A Christian rebuttal to Jim
Peron's essay "Wealth
and the New Testament"
in the May, 1999, edition of Spintech.
Also, published at Ex-reprobate.com.
George Orwell once remarked that, "If thought corrupts language, language can also corrupt thought." Time and again, while reading Jim Peron's essay, I was reminded of this quote. Mr. Peron's careless reading of the New Testament leads him to interpret it as an endorsement of socialism. In fact, had I not seen Mr. Peron's by-line in Reason and Liberty, I might have figured him for a contributor to The Nation. It this were the 1980s, I would have bet that the essay was ghostwritten by a liberal cleric who had just returned from Managua proclaiming, "I have seen the future and it works!" Mr. Peron states his case in such a way that I initially thought he was more interested in pandering to liberal Christians than in refuting the Bible.
Lest I be mistaken for resorting to the argumentum ad hominem, let us get on with an analysis of Mr. Peron's essay. His depiction of Jesus-As-Socialist ignores two of the most famous passages in the Bible. The first of these is in the Sermon on the Mount, in which Jesus proclaims, "Do not think I have come to abolish the Law or the Prophets; I have not come to abolish them, but to fulfill them. I tell you the truth, until heaven and earth disappear, not the smallest letter, not the least stroke of a pen, will by any means disappear from the Law until everything is accomplished. Anyone who breaks one of the least of these commandments and teaches others to do the same will be called least in the kingdom of heaven, but whoever practices and teaches these commandments will be called great in the kingdom of heaven." (Matthew 5:17-19)

◆ **AVAILABLE DATA**:
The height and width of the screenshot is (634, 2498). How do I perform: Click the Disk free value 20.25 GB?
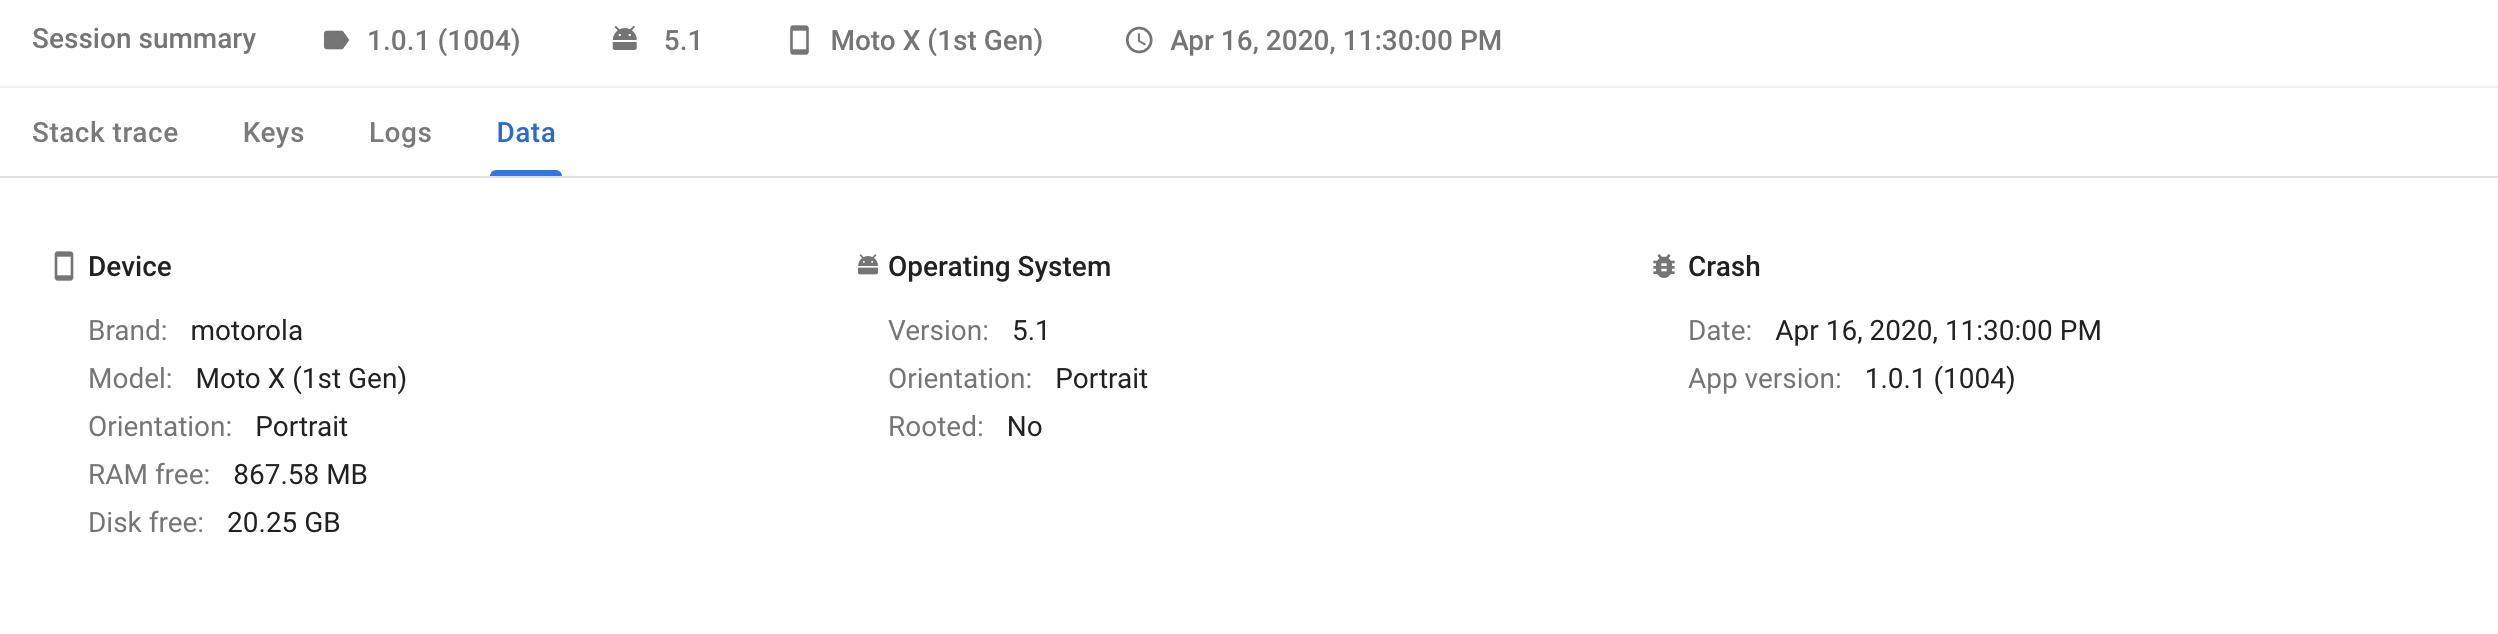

◆ **TASK INSTRUCTIONS**:
(A) In the rebuttal to Jim Peron's essay, what does the author say Peron's careless reading leads him to see the New Testament as?
(B) Using the rebuttal to Jim Peron's essay, explain in one to three sentences why the author moves on to analyze Peron's essay after the opening remarks.
(C) Pick up the rebuttal to Jim Peron's essay after the quoted passage from Matthew 5:17-19 and keep writing it.

◆ **ANSWERS TO THE TASKS**:
(A) An endorsement of socialism.

(B) The author doesn't want to be seen as relying on the argumentum ad hominem. So after the remarks about Peron himself, the author turns to an analysis of the essay.

(C)
The second such passage is when God hands down the Eighth ("You shall not steal.") and Tenth ("You shall not covet your neighbor's house. You shall not covet your neighbor's wife, or his manservant or maidservant, his ox or donkey, or anything that belongs to your neighbor.") Commandments. (Exodus 20:15, 17)
The New Testament reiterates these two commandments several times. (Matthew 19:18, Mark 10:19, Luke 18:20, Romans 13:9, Romans 7:7) With them, God puts His stamp of approval on private property. Indeed, God takes private property so seriously that, two of the six commandments devoted to our relationship with our fellow man deal with private property. So strong is our human desire to have what belongs to someone else that God did not wait very long to condemn envy, which is an thought, not an action. The Tenth Commandment is the only commandment specifically condemning a thought.
The New Testament never condemns inanimate things of this world. Rather, it cautions people in their attitudes toward them. I could analyze each of Mr. Peron's scriptural citations, but let me confine my remarks to a few of the more controversial passages.
In Matthew 13:22 and Mark 4:19, for instance, Mr. Peron confuses the deceitfulness of riches for riches themselves. People can put too much faith in material gain that they give secondary importance to God. Luke 16:11 rebukes those who are not trustworthy in handling worldly riches, rather than the riches themselves. Luke 16:12 implies that being trustworthy with someone else's property a prerequisite for being worthy of having one's own property.
Andrew Grove, CEO of Intel, once remarked that technology can be neither good nor bad anymore than steel can be good or bad. What matters is how people use it. The same goes for money and worldly possessions.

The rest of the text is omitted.